Назвав две крупнейшие консультационные компании в нашей сфере, Гиллиган попытался оценить, насколько тонок был лед у него под ногами: «ЛББ» специализировалась на инвестициях, тогда как «ЧКМ & К» – на недвижимости и фондах. Если мои посетители работали в первой компании, значит, гильотина висела над его шеей, если во второй – то под угрозой оказывалась голова Шкипера.
– Ни первое, ни второе, – ответил я. – Мистер Треск и мистер Тумак – руководители собственной организации, которая работает во всех областях торговли с такой тактичностью и профессионализмом, что известна лишь тем немногим, на кого они соглашаются работать.
– Превосходно, – прошептал Гиллиган, несколько озадаченно взглянув на карту и схему дома, лежащую у меня на столе. – Просто замечательно.
– Когда они предоставят мне свои отчеты, я дам всем об этом знать. Но до тех пор я бы предпочел, чтобы вы как можно меньше распространялись на эту тему. Хотя перемены – важнейший закон жизни, лишнего беспокойства желательно избежать.
– Вы знаете, что можете положиться на меня, – ответил Утренний Гиллиган, и это действительно было так, я это знал. Как знал я и то, что его альтер эго, Дневной Гиллиган, разнесет новости всем, кто не успеет услышать их от миссис Рампейдж. К шести часам вечера вся компания будет перемалывать информацию о том, что я вызвал консультантов такого исключительного уровня, что о них мало кому известно. Никто из моих коллег не осмелится признаться в незнании «Треск & Тумак», и мой авторитет, и без того неоспоримый, вырастет еще сильнее.
Чтобы отвлечь младшего партнера от плана «Зеленых труб» и грубой схемы моего имения, я сказал:
– Полагаю, вас привело сюда какое-то дело, Гиллиган.
– Ой! Да-да, конечно, – сказал он и с некоторым смущением представил мне тот предлог, с которым явился сюда – угрожающее снижение стоимости иностранного фонда, вложиться в который мы посоветовали одному из его музыкантов. Стоит ли рекомендовать ему продать свою долю, пока он не потерял денег, или мудрее будет переждать этот период? Потребовалась всего минута, чтобы решить, что музыканту следует сохранить свою долю до следующего квартала, когда ожидалось общее восстановление цен. На самом деле и я, и Гиллиган понимали, что этот вопрос можно было легко прояснить и по телефону.
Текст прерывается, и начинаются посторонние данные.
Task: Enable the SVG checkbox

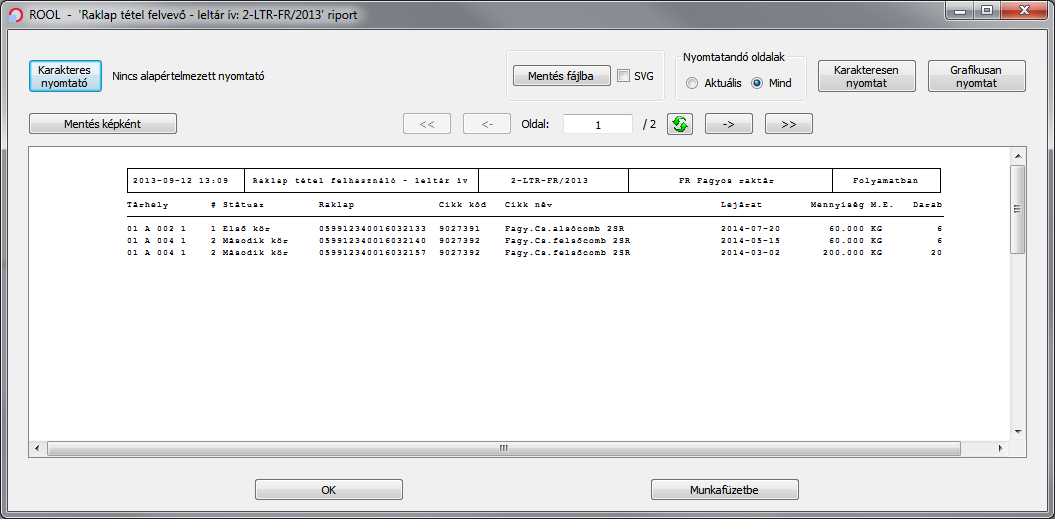Action: pyautogui.click(x=624, y=76)

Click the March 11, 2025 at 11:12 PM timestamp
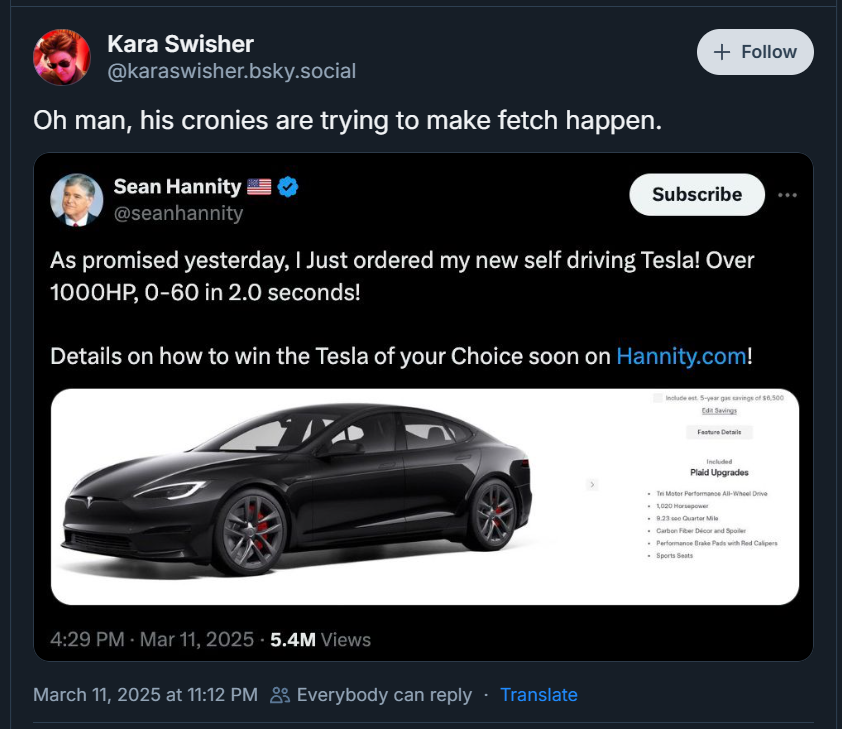(145, 695)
Вскоре он направился к двери, улыбаясь деревенщинам, неумело пытаясь показать им свое фальшивое доверие.
Как только детективы вернулись к своему столику, телефон зазвонил снова.
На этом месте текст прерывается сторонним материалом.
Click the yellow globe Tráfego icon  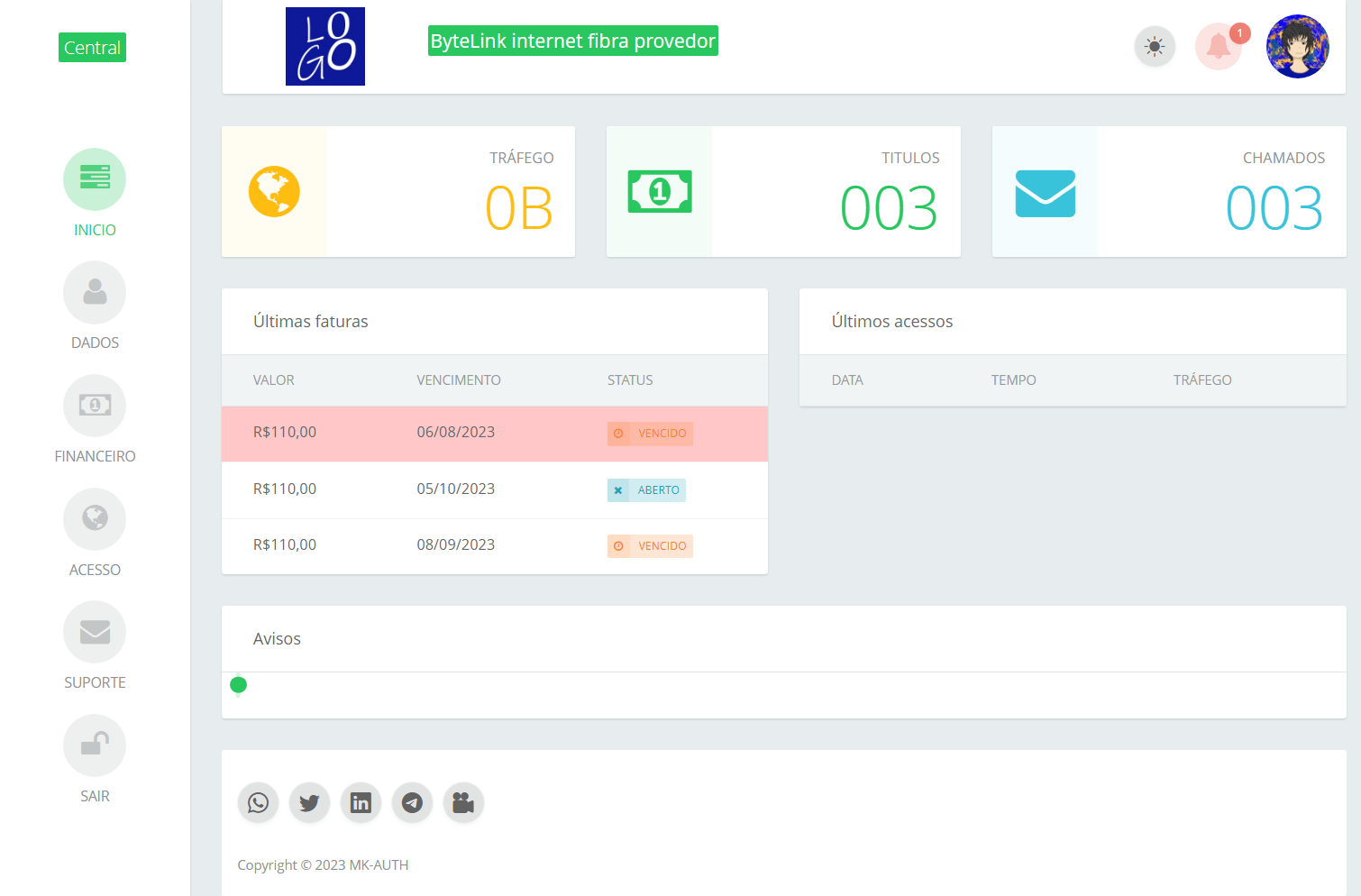coord(274,192)
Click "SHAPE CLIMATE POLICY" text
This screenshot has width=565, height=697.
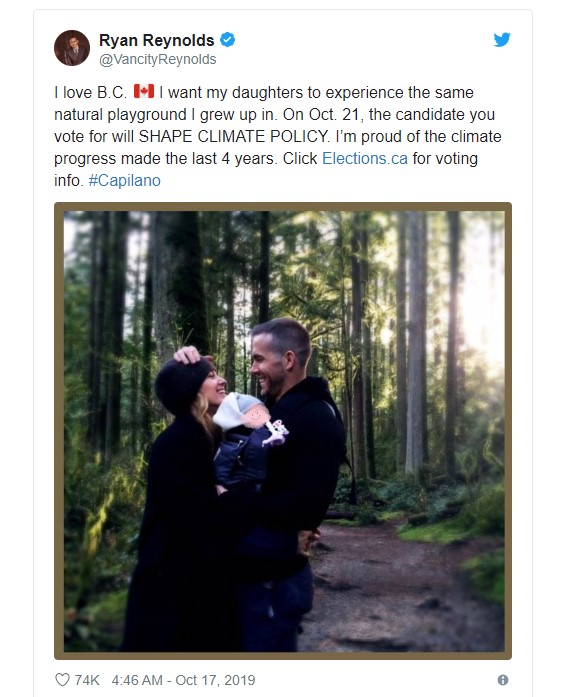coord(234,136)
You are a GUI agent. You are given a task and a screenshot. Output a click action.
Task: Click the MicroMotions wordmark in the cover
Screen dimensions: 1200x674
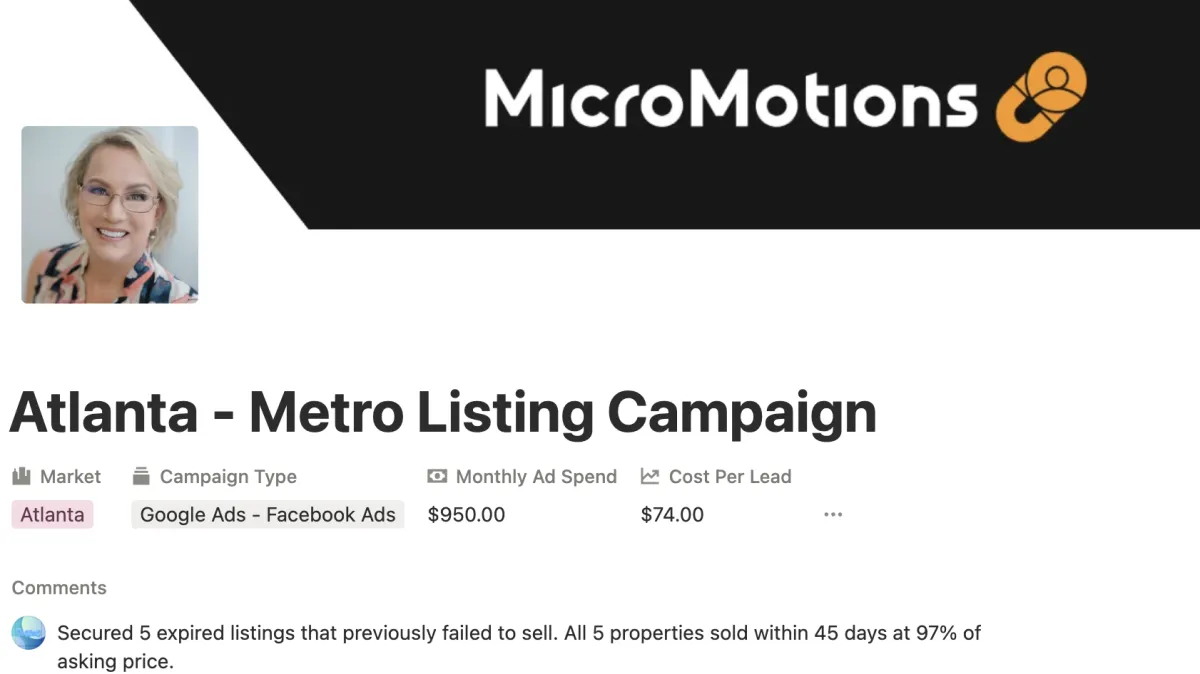(731, 98)
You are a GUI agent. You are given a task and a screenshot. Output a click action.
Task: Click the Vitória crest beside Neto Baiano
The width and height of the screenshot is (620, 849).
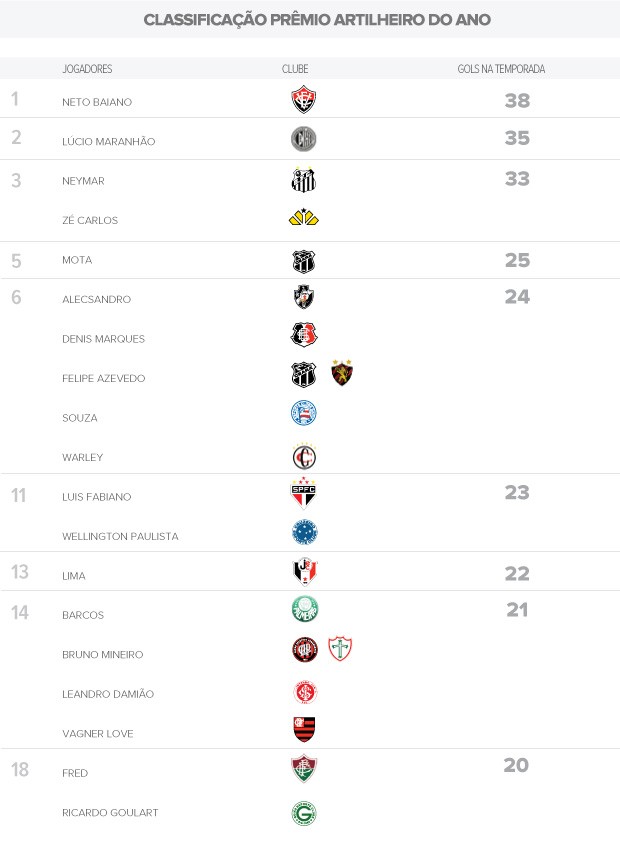pyautogui.click(x=304, y=100)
– Ваша жена, сэр, – сказал мистер Треск. – Помните: предельная душевность.
«Вот, опять фальшивое доверие, – подумал я, – только совершенно иного толка».
Я поднял трубку и услышал, как миссис Рампейдж говорит мне, что жена ожидает на линии.
Далее последовал банальный разговор, построенный на предельной двуличности. Маргарита притворилась, что мой внезапный уход во время ужина и позднее прибытие в офис заставили ее испугаться за мое здоровье. Я притворился, что у меня все хорошо, не считая лишь легкого расстройства желудка. Нормально ли добралась? Да. Как дом? Немного затхло, но в остальном порядок. Она никогда не осознавала размеров «Зеленых труб», пока не побродила по дому в одиночестве. Ходила ли уже в студию? Нет, но уже предвкушала, сколько всего сделает в ближайшие три-четыре дня, и думала работать даже по ночам. (Это был намек на то, что я не смогу с ней связаться, ведь в студии нет телефона.) После короткой неловкой паузы она добавила:
– Наверное, еще рано спрашивать, выяснил ли ты, кто предатель.
– Да, рано, – ответил я, – но вечером уже возьмусь за дело.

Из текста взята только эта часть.